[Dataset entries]
=== Section Start ===

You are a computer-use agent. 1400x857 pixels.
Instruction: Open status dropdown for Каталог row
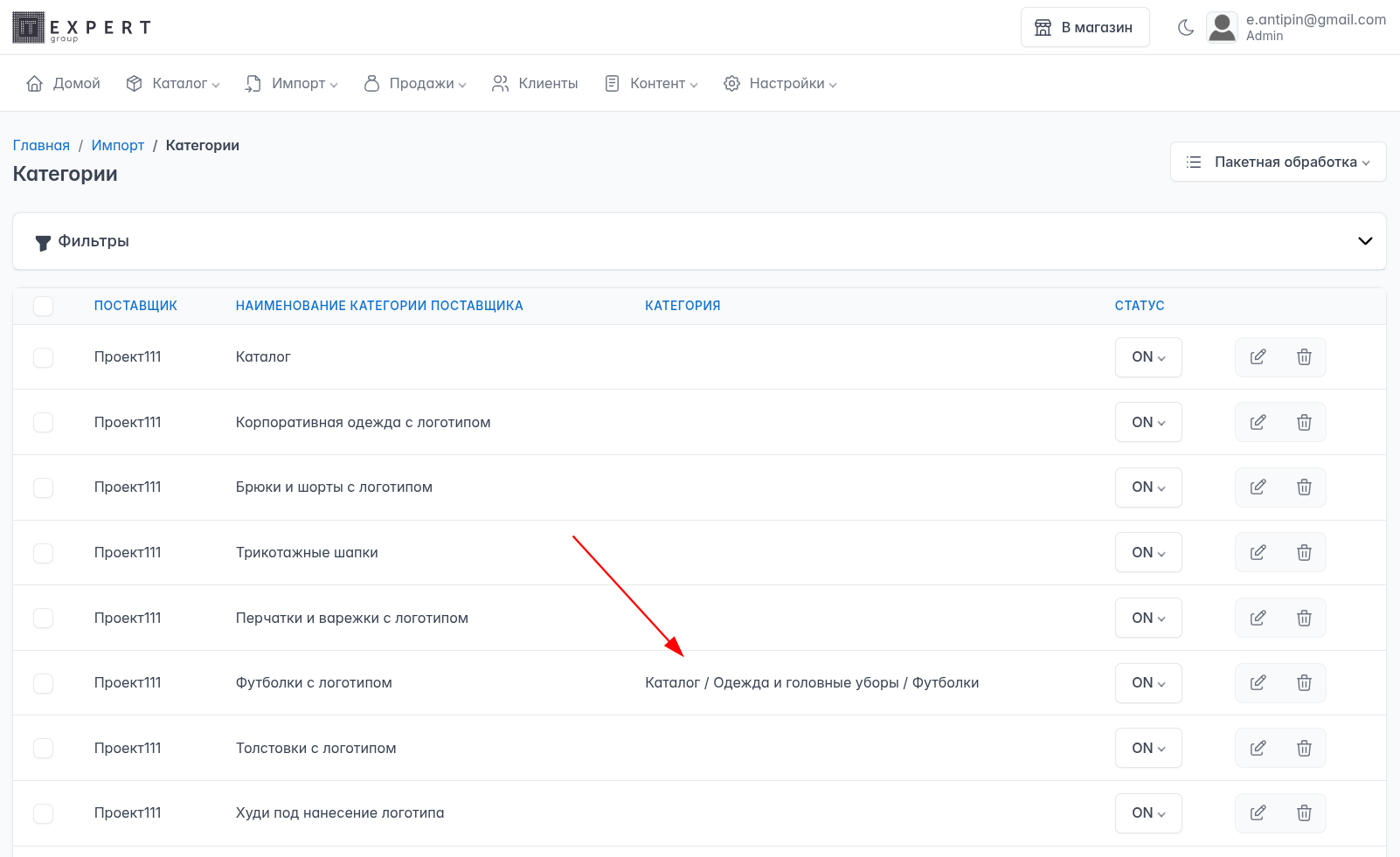1148,357
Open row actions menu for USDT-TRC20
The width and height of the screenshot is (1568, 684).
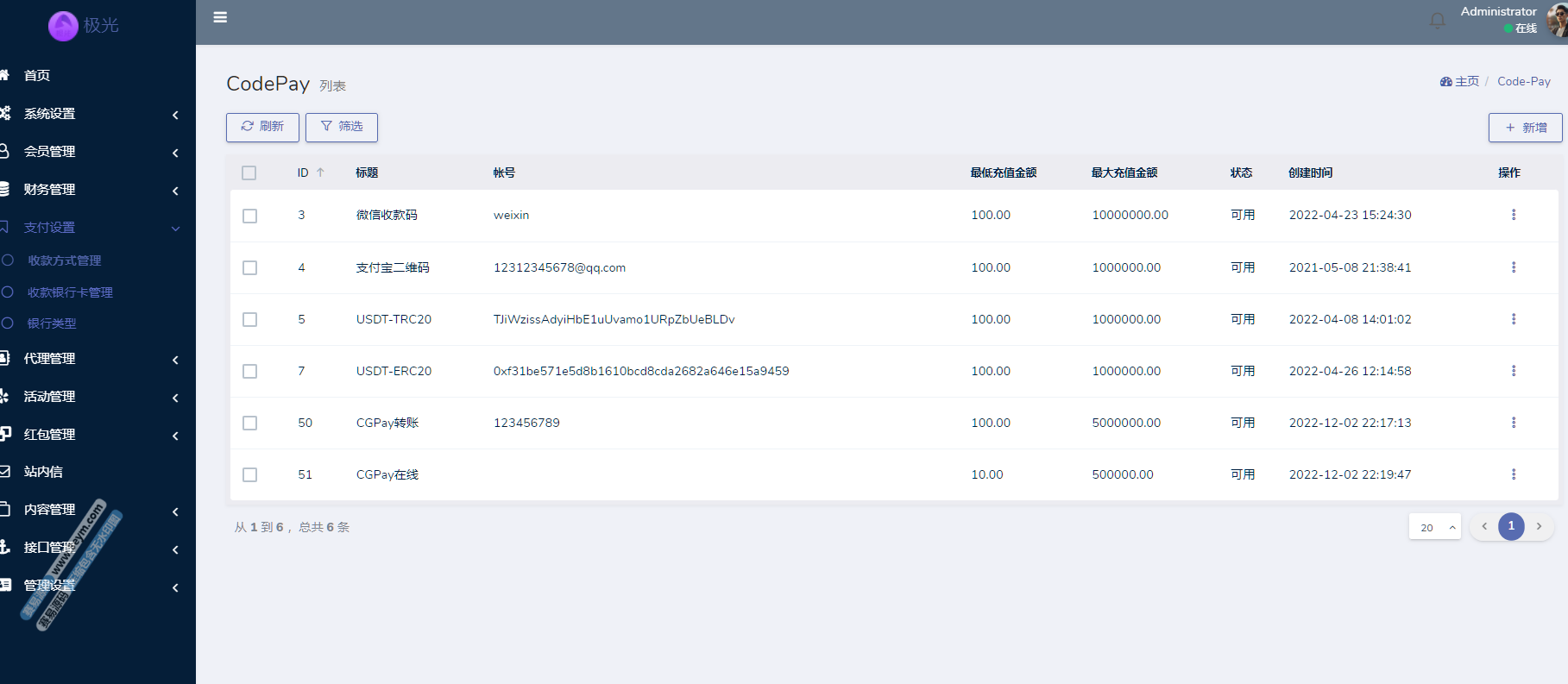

=== Section End ===

-- WHAT TO PRODUCE --
Return the preceding entries exactly, each word as given, but leave out any picture.

-- WRITTEN SOLUTION --
You are a computer-use agent. 1400x857 pixels.
Instruction: Open status dropdown for Каталог row
1148,357
Open row actions menu for USDT-TRC20
The width and height of the screenshot is (1568, 684).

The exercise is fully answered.